Activity - Transcribe, without alteration, the line that includes "Quilitz (107, 181)" and each line after it until the records end, omitting all that precede it.

Source information -
━━━━━━━━━━━━━━━━━━━━━━━━━━━━━━
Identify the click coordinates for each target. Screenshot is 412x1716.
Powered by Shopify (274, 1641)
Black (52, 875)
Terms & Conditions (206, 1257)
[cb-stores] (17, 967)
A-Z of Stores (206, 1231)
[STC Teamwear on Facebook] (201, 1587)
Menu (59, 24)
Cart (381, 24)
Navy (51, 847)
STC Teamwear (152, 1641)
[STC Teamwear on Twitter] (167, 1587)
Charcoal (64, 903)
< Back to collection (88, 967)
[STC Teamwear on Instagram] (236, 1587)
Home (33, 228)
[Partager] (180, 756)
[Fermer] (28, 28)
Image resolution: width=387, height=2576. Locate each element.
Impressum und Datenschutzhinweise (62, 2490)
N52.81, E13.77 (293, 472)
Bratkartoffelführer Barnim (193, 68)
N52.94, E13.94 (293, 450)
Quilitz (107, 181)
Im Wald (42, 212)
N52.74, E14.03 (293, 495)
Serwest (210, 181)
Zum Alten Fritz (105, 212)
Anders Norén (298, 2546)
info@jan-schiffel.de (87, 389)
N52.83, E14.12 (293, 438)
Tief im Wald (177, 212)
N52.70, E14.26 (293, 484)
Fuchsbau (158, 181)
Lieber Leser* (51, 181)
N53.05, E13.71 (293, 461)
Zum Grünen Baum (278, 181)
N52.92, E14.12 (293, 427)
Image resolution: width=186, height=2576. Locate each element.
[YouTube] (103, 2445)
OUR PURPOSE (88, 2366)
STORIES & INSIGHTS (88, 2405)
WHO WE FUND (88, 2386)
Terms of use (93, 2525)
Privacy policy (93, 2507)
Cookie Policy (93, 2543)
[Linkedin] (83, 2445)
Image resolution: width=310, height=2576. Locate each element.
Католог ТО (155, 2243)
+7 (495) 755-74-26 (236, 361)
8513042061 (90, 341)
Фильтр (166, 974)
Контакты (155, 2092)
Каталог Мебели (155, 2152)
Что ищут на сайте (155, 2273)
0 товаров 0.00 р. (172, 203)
━━━━━━━━━━━━━━━━━━━━━━━━━━━━━━
The answer -
Quilitz (107, 181)
Im Wald (42, 212)
N52.74, E14.03 (293, 495)
Serwest (210, 181)
Zum Alten Fritz (105, 212)
Anders Norén (298, 2546)
info@jan-schiffel.de (87, 389)
N52.83, E14.12 (293, 438)
Tief im Wald (177, 212)
N52.70, E14.26 (293, 484)
Fuchsbau (158, 181)
Lieber Leser* (51, 181)
N53.05, E13.71 (293, 461)
Zum Grünen Baum (278, 181)
N52.92, E14.12 (293, 427)
Image resolution: width=186, height=2576. Locate each element.
[YouTube] (103, 2445)
OUR PURPOSE (88, 2366)
STORIES & INSIGHTS (88, 2405)
WHO WE FUND (88, 2386)
Terms of use (93, 2525)
Privacy policy (93, 2507)
Cookie Policy (93, 2543)
[Linkedin] (83, 2445)
Image resolution: width=310, height=2576. Locate each element.
Католог ТО (155, 2243)
+7 (495) 755-74-26 (236, 361)
8513042061 (90, 341)
Фильтр (166, 974)
Контакты (155, 2092)
Каталог Мебели (155, 2152)
Что ищут на сайте (155, 2273)
0 товаров 0.00 р. (172, 203)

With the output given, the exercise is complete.